IF VISITORS FROM Mars land in North America and want a quick fix on the relationship between the two nations that share the upper portion of the continent, J. L. Granatstein and Norman Hillmer have a book for them.

For Better or For Worse covers it all, from colonial days to the present, through all the twists from the War of 1812, Fenian raids, and the 1871 Treaty of Washington to the Cuban missile crisis, Vietnam War, and the 1988 Free Trade Agreement.

Our hypothetical Martians will meet the cast of characters who have dominated and, on occasion, disrupted the world's most durable bi-national relationship. There's President Benjamin Harrison's secretary of state, "Jingo Jim" Blaine, who made John A. Macdonald miserable with comments such as these:

Canada is like an apple on a tree just beyond our reach. We may strive to grasp it, but the bough recedes from our hold just in proportion to our effort to grasp it. Let alone, and in due time it will fall into our hands.

There's William ("Willie) Lyon Mackenzie King and Franklin Roosevelt, the mutual loathing of the two Johns (Kennedy and Diefenbaker), Lyndon Johnson's fury (over Vietnam) with Lester Pearson, and Pierre Trudeau's peculiar fascination with Richard Nixon and Henry Kissinger. Canadians do themselves a disservice when they dismiss their history as boring. Put in the trans-border context and told by two such able and articulate historians as Granatstein and Hillmer, that history becomes lively, informative, readable and, well, brisk: a survey course, once over lightly, rather than a heavy duty academic treatise.

In a blurb on the dust-jacket, the University of Waterloo historian John English calls For Better or For Worse "popular historical scholarship at its best" - meaning, I think, that the contents are a cut above journalism, more entertaining than the usual run of history books, yet less contemporaneous than political science.

"Historians are poor predictors of tomorrow and the next day," the authors write. "Our only utility is to be able to say something about how the past unfolded." That's what they do. As the "to" in their subtitle, "Canada and the United States to the 1990s," portends, they stop short of the present, contenting themselves with a superficial glance at Canada's unquestioning support for the United States in the 1991 Gulf War.

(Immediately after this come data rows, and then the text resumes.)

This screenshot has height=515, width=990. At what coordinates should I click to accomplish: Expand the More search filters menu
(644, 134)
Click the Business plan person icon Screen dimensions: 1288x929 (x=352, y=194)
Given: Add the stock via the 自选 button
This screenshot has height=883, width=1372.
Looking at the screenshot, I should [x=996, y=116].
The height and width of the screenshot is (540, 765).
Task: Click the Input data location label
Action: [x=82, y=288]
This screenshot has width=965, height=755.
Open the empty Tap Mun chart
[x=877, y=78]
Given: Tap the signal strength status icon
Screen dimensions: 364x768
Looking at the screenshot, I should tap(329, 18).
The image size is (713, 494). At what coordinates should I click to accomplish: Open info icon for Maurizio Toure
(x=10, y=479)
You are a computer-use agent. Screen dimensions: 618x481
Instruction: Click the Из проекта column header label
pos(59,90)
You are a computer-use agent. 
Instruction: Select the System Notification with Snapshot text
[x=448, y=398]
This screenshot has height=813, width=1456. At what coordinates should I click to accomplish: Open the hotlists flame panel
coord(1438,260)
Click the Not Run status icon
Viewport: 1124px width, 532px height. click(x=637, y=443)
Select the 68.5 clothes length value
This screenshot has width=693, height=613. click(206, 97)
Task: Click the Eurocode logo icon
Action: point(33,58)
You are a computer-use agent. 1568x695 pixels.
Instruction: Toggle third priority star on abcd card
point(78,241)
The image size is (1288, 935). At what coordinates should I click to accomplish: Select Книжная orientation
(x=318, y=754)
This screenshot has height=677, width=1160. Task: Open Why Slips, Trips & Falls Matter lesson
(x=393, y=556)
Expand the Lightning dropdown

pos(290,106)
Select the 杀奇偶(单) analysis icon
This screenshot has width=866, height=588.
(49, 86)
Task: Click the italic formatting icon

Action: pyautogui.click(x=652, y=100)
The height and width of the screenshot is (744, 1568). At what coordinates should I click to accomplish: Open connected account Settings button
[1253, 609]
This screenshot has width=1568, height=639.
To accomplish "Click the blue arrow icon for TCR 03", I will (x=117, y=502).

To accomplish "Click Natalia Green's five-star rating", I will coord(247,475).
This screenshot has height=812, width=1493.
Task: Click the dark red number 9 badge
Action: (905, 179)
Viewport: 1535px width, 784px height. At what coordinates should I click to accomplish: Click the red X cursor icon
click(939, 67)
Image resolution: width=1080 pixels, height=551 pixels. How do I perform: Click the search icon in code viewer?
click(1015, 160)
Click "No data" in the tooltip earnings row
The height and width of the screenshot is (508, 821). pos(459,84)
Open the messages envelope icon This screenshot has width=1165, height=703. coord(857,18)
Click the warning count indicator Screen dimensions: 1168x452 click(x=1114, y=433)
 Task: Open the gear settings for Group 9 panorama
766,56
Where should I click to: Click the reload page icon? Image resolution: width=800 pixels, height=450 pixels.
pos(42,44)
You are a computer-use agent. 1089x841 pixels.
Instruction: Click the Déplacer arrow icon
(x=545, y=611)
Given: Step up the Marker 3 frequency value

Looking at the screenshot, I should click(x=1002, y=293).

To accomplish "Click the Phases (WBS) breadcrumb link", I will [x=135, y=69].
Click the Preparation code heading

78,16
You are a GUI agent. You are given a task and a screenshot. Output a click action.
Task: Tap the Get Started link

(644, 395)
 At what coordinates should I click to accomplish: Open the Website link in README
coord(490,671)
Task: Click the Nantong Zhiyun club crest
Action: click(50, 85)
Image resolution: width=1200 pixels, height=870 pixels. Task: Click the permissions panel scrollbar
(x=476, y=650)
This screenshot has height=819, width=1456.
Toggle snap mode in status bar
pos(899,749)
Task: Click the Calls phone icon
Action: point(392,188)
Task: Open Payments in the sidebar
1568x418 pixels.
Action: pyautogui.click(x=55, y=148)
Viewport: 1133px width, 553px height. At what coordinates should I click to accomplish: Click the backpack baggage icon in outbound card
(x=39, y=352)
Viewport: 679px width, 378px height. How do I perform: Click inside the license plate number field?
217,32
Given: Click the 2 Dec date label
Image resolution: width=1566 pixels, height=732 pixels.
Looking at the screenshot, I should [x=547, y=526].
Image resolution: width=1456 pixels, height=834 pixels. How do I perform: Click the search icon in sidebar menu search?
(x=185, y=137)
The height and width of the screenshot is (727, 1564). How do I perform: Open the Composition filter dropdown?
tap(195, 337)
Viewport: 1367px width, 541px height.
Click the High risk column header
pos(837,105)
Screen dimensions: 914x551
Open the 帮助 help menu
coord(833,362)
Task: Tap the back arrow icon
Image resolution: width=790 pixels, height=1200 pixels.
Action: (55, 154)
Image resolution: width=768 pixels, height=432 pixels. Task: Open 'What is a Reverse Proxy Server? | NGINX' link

On events sufficiently distant to fall within the traditional ken of historians, they do not hesitate to be judgemental (except, notably, on the question of whether Herbert Norman, Canada's ambassador to Egypt who committed suicide in 1957, was a Soviet agent, as the Americans believed). Diefenbaker's antiAmerican campaign in the general election of 1963, for example, has passed into the purview of history; Granatstein and Hillmer dismiss Dief's Yankee-bashing as a "scandal," and they are right.

But they are not ready to pronounce a verdict on Canada-US relations in the era of Brian Mulroney, Ronald Reagan, and George Bush. Their review of the free trade agreement is safely noncommittal. And the wimpy non-conclusion to the book would never pass the scrutiny of flinty-eyed editors on any news desk in North America: "For better or for worse, Canada and the United States must share their continent and their fates."

Norman Robertson, quite possibly Canada's greatest public servant, put it best when he wrote 2 5 years ago, "The chief constraints on Canadian foreign policy are the lack of a clear sense of national identity and the need to preserve tolerably friendly relations with the U.S.A."

That need still dictates Canadian policy.